IMKL AVX2 DFT slower in 2019.0.4 than in 2017.0.3

nicpac22 · ‎10-21-2019

Hi,

I've recently upgraded from IMKL 2017.0.3 (w/compiler: icpc 2017u4) to IMKL 2019.0.4 (w/compiler: icpc 2019u4) and noticed that one of my programs takes ~50% longer to run. Using callgrind and perf top, I've traced the issue down to the amount of time/cycles spent in DftiComputeBackward on a complex DFT. The DFT size is small (8192) and In both cases, the inverse DFT is called ~24 million times, however in IMKL 2019 a significant amount of CPU is spent in the following methods:

compute_colbatch_bwd

mkl_dft_avx2_coDFTColTwid_Compact_Bwd_v_16_s

mkl_dft_avx2_coDFTColBatch_Compact_Bwd_v_32_s

Whereas in IMKL 2017 the inverse DFT time is spent in:

mkl_dft_avx2_compute_bwd_s_c2c_1d_o

mkl_dft_avx2_xipps_inv_rev_32fc

mkl_dft_avx2_ippsDFTOutOrdInv_CToC_32fc

mkl_dft_avx2_ippsFFTInv_CToC_32fc

The program I'm running these DFTs in is relatively large, however >70% of the program cycles are spent on these calls. I have attempted to reproduce the problem in a simple script that just calls DftiComputeBackward repeatedly in a loop with similar paramters but I am unable to reproduce the issue. I was wondering if someone could shed some light on the differences in the underlying DFT functions and why the 2019 version would be spending so much time in compute_colbatch_bwd while this does not even come up in the 2017 version. Any help would be appreciated. For what its worth, I am compiling on an AVX2 platform with -xHost and -O3. My program uses ~1000 DFTI descriptors to compute the DFTs repeatedly for ~1000 different data channels.

Thanks,

Nick

Gennady_F_Intel · ‎10-22-2019

Nick, yes, we slightly redesign the internal code and that's the reason why you may see different call stack. We actually, not aware of such kind of regression you reported, between versions 2017 and 2019. How could we reproduce the problem?

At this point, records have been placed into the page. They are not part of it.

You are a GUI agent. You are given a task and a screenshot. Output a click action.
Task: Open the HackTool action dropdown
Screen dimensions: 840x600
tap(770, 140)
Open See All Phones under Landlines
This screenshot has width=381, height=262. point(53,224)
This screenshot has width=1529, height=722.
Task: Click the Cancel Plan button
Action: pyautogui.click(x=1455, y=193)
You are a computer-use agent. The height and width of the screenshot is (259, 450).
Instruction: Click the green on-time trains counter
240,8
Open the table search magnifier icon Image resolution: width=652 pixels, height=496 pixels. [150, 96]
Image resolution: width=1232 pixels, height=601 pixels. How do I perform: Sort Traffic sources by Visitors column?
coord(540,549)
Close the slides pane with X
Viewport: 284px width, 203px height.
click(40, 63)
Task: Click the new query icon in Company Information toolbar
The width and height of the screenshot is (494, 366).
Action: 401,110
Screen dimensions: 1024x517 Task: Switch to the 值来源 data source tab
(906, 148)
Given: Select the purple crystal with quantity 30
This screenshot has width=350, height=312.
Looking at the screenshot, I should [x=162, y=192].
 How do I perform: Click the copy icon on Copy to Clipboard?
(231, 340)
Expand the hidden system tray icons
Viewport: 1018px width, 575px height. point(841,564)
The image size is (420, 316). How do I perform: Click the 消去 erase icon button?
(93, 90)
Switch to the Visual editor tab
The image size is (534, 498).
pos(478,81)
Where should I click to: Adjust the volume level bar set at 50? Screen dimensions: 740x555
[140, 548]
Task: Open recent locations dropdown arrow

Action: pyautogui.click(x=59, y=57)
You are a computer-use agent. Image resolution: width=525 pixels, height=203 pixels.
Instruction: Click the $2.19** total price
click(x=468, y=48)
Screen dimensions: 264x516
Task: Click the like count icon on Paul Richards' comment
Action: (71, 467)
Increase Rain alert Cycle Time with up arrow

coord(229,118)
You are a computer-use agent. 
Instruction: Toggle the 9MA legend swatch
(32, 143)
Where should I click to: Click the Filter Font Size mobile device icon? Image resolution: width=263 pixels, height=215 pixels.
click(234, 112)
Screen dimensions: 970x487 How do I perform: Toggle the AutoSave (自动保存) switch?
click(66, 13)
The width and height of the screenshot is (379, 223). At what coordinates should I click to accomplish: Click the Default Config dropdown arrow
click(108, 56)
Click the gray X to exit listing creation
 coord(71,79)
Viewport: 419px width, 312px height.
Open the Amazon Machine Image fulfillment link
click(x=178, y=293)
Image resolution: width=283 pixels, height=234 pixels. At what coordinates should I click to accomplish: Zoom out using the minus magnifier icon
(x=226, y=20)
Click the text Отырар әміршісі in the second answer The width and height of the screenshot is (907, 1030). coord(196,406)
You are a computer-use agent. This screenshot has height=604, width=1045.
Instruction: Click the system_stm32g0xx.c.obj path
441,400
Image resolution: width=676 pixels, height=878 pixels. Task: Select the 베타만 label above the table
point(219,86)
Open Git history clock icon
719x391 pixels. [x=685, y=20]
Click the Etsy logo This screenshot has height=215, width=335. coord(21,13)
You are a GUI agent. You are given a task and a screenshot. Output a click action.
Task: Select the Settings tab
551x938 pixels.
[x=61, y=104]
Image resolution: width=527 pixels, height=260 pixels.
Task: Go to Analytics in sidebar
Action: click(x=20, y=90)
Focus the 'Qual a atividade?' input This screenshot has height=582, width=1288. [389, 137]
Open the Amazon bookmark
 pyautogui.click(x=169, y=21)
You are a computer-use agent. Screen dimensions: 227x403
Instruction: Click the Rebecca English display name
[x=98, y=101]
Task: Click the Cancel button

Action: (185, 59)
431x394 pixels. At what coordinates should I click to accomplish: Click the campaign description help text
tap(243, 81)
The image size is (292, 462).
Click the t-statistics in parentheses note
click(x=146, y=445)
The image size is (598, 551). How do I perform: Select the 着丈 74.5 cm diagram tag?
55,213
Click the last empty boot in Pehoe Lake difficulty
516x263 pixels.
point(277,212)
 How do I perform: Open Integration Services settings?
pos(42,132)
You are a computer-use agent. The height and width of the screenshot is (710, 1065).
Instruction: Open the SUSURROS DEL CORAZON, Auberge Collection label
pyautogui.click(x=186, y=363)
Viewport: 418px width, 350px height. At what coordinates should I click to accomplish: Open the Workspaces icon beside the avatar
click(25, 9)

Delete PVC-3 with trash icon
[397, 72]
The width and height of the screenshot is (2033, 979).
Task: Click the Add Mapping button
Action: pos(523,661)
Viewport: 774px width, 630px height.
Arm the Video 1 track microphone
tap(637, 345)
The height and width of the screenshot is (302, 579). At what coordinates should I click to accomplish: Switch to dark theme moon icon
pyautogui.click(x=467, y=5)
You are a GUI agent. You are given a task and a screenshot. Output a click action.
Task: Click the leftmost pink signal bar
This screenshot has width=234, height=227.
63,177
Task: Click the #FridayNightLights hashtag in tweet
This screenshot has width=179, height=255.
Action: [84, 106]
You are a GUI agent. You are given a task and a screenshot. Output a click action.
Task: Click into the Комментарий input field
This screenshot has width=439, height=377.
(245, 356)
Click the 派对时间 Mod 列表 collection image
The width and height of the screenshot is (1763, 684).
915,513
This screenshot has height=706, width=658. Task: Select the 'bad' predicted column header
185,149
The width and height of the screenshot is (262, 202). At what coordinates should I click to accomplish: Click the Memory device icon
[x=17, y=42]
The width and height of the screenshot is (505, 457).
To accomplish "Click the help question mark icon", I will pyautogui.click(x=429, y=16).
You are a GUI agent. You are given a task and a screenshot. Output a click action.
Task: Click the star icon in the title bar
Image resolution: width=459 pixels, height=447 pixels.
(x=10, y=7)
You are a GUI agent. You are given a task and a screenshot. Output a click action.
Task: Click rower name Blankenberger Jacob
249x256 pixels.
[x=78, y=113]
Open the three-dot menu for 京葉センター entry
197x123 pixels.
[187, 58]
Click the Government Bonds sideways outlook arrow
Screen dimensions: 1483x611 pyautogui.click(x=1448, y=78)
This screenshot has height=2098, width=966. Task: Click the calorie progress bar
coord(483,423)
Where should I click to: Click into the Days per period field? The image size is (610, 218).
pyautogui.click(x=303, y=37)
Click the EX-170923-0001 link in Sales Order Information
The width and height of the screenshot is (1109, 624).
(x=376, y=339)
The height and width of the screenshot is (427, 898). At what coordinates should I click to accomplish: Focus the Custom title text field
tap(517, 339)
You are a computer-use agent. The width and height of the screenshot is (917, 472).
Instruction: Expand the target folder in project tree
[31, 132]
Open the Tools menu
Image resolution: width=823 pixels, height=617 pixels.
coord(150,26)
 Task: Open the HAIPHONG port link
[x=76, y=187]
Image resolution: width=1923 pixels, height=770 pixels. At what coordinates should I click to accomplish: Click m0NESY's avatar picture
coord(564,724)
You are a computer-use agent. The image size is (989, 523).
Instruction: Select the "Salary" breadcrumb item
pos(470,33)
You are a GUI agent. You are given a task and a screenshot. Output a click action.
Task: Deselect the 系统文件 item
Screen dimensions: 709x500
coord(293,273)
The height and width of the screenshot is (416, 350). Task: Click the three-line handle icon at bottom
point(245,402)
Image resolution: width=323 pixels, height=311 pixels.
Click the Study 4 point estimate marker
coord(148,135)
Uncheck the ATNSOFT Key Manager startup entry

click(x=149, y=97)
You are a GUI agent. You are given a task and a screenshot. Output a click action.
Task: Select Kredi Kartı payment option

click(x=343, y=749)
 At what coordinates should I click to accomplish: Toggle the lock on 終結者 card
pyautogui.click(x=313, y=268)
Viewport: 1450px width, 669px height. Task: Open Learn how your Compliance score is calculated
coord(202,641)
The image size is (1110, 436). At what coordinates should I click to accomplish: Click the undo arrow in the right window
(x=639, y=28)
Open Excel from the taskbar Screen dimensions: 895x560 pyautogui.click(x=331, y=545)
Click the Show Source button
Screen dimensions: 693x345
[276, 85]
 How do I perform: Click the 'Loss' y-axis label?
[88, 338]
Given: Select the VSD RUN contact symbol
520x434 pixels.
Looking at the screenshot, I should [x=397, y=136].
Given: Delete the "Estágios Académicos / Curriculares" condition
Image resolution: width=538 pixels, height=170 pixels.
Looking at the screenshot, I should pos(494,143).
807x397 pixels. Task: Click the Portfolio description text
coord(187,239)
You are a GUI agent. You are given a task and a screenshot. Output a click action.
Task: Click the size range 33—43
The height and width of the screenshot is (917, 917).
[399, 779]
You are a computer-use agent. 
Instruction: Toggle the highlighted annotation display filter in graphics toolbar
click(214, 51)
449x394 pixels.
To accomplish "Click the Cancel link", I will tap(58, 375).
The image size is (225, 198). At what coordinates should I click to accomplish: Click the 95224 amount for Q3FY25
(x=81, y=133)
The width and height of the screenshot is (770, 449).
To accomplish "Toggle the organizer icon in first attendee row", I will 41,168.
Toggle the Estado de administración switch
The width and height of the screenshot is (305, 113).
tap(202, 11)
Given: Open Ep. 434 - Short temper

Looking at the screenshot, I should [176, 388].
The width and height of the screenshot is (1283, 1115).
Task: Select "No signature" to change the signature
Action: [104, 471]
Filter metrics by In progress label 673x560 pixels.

What is the CPU type you are running this code?

How did you link this application?

Could you give us all the input parameters? ( you may extract this data if you switch of MKL_VERBOSE mode).

Could you show us the pipeline you use to call FFT routine and how do you measure the performance?

nicpac22 · ‎10-22-2019

Hi Gennady,

Thanks for the reply. I'm on an E5-2697v3 intel CPU, my link flags are -liomp -lpthread -lm -lmkl_core -lmkl_intel_lp64 -lmkl_intel_thread -lsvml -limf.

The tricky thing is that I can only reproduce the issue in a large/complex program that runs in a software defined radio framework similar to gnuradio. I'm still trying to come up with a contrived/short program that simply calls the IMKL DFT routines in a loop and reproduces the issue. My first attempt at this resulted in the 2019 and 2017 versions calling almost identical libraries and running at similar speeds. I will continue trying to reproduce so I can post a simple program to replicate the issue. I have not yet found what input parameters or settings cause the DftiComputeBackward function to call mkl_dft_avx2_coDFTColTwid_Compact_Bwd_v_16_s, so was hoping to find a way to force this behavior.

I'm measuring the performance by counting the program execution time in both CPU time and wall time. I've also tried running my program on a continuous data stream at a set rate and monitoring the amount of CPU used. In both cases, the 2019 version took more time/cpu to process the same amount of data.

Nick

Gennady_F_Intel · ‎10-22-2019

Hi Nick,

When you are counting the execution time of FFT, do you measure the execution time of DftiCompute[Forward/Backward ] part only OR for the whole FFT pipeline?

I am trying to understand how did you measure the performance and reproduce the problem on our side:

version#1:

DftiCreateDescriptor(..); DftiCommitDescriptor(...);

start1=dscend()

DftiComputeForward(...);

texec1 = dsecnd() - start1

DftiFreeDescriptor()

Version #2:

start2=dscend()

DftiCreateDescriptor(..);

DftiCommitDescriptor(...);

DftiComputeForward(...);

DftiFreeDescriptor()

texec2 = dsecnd() - start2

Gennady_F_Intel · ‎10-22-2019

.. and there is some kind of tips to take the input parameters by using mkl verbose mode. Actually, using MKL_VERBOSE environment variable may produce huge log file in the case if fft routine is called much time from loop cycles. To mitigate this problem, you may try slightly update your code by inserting mkl_verbose(true) / mkl_verbose(false) calls before and after DftiComputeForward calls.

the pipeline of this modification may look like as follow:

for( int i = 0; i < #of_fft_calls; i++){

if( 0 == i ) {

mkl_verbose(true);

DftiComputeForward(...)

mkl_verbose(false)

}

DftiComputeForward(...)

}

and as a results the verbose log file would be as smaller as possible....and you can share it with us.